When we got to Blue Water (above the old Cox place) we had a cistern and a dirt tank full of water. We had kerosene lamp for our light. We didn't have a cookstove, but did have a dutch oven and a fireplace. We would put hot coals around the dutch oven and cook our breakfast. Denver and I would fry our bacon and eggs first, then I would make biscuits and cook them in the dutch oven.
One day we went to Weed, and there at a house across from Cordelia Lewisí place, we found us a wood cookstove for $5.00. We bought it from Mr. and Mrs. Alvie Smith.

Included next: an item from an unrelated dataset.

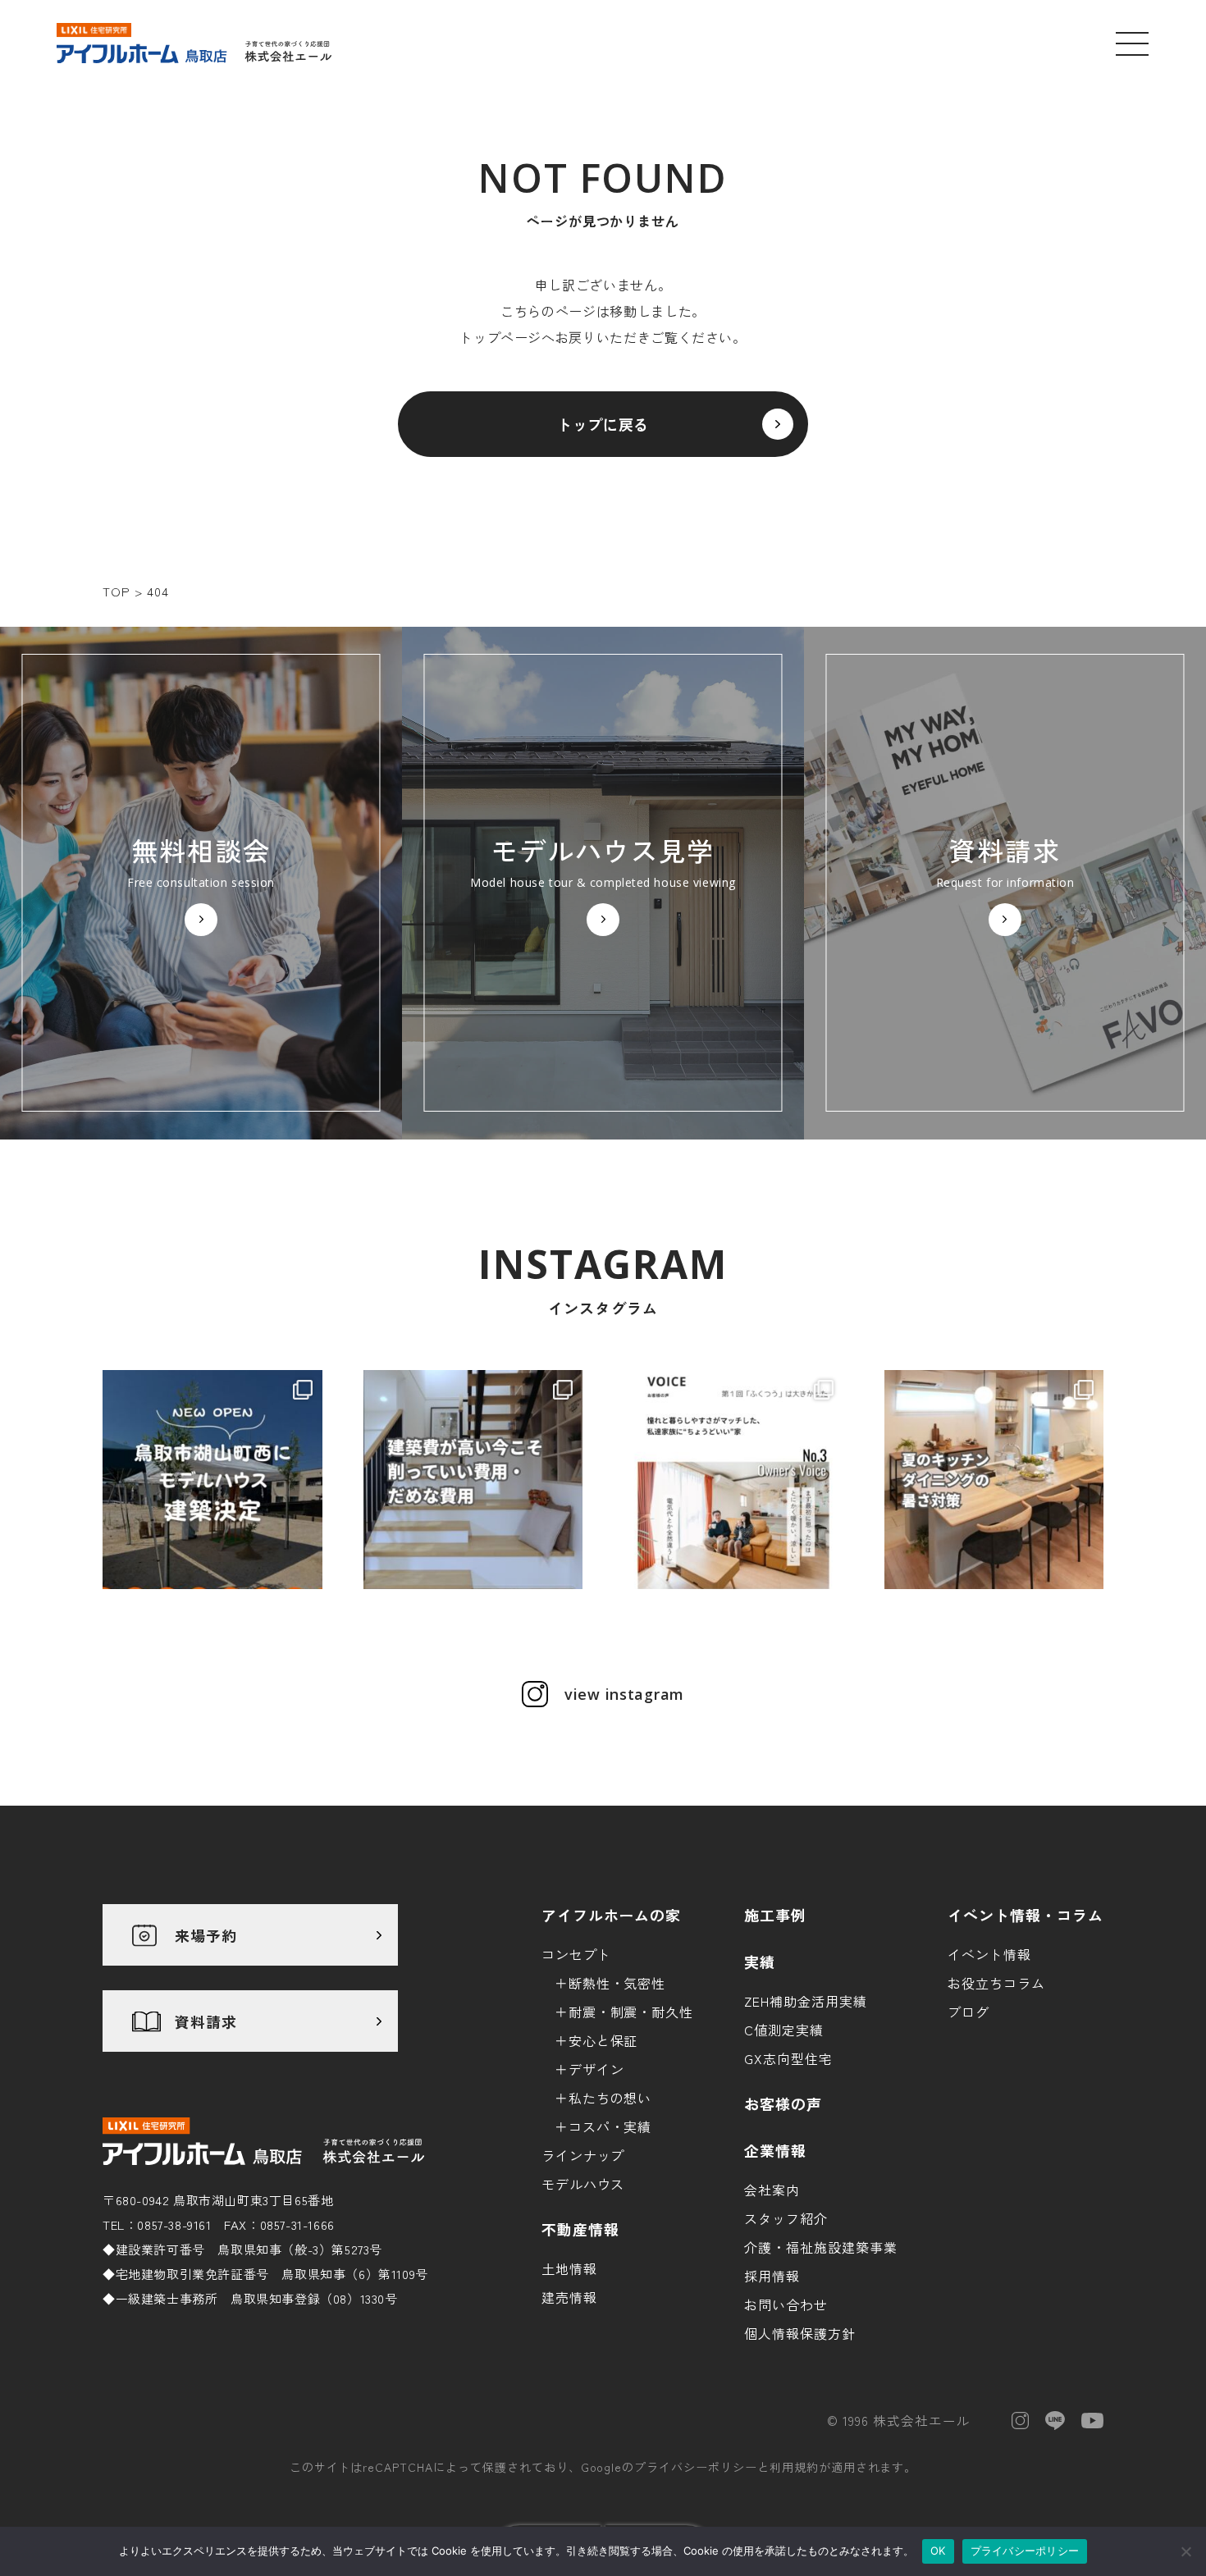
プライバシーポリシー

We had to draw water out of the cistern to wash clothes - having to scrub on the rub board and heat the water in a big black cast iron pot. Then we would boil the white clothes in the pot with lye soap. Our lye soap had to be made, too. When we butchered hogs - you talk about rough times! Denver would kill two hogs in the fall and make our lard and lye soap, and we would have hog meat to last all winter. Denver would use brown sugar cure on the hams, shoulders and the sides of bacon. He trimmed the meat and we ground it up in sausage. I made the sausage sacks from flour sacks by hand - didn't have a sewing machine.
You've never seen such shining clean hair until you have used Lye soap and rain water. Of course, the bath was in a number 3 tub.
Our first neighbors were the Drewey Anderson Family and the Jess Bell Family. Denver raised corn, wheat, and a garden. We got us a milk cow from somebody, I can't remember who. Denver would ride down to the Bell place on horseback and work for a dollar a day.
After all the corn was gathered we would take 50 lbs. up to Dave Gentry's place and he would grind it for us to have cornmeal. We made our own butter and cottage cheese out of the cow milk.
The first fall it was so cold we went back to Texas and picked cotton. Denver traded our Model A Ford to Drewey Anderson for a couple of saddle horses. Glen Gathings and P.G. Anderson took us back to Texas in the car. We rented out our place to Glenn and Delta Gathings. They stayed there and kept our horses until we came back.
Denver and I met Billy Joe Brooks in about 1942 or 43. We sure think a lot of him and Moneen. Billy and Denver drank a lot of coffee and smoked a lot of bull durham tobacco.
We had two children, Sherrell Gurley of Artesia and Wanda Boles of Boles Acres. They both graduated from Weed High School.
After we farmed for years, Denver worked for Homer Sessions in the sawmill at Weed. In the log woods he was foreman of the brush crew. We did a lot of different things to make a living, and we ate a lot of deer meat and wild turkeys. Denver worked on some of the ranches. He really liked his horses, and he was crazy about hunting deer and turkey.
We worked for Lincoln National Forest, setting on the lookout towers (Carrisa, and Blue Water). It use to rain and snow a lot, but it doesn't anymore. We had a good life living in the mountains.
In 1964 we moved to Boles Acres. I worked for the Blind School and Alamogordo Public Schools for several years. Denver worked for the State Highway Department for seven years, then we retired and moved to Artesia. Denver, passed away in 1993.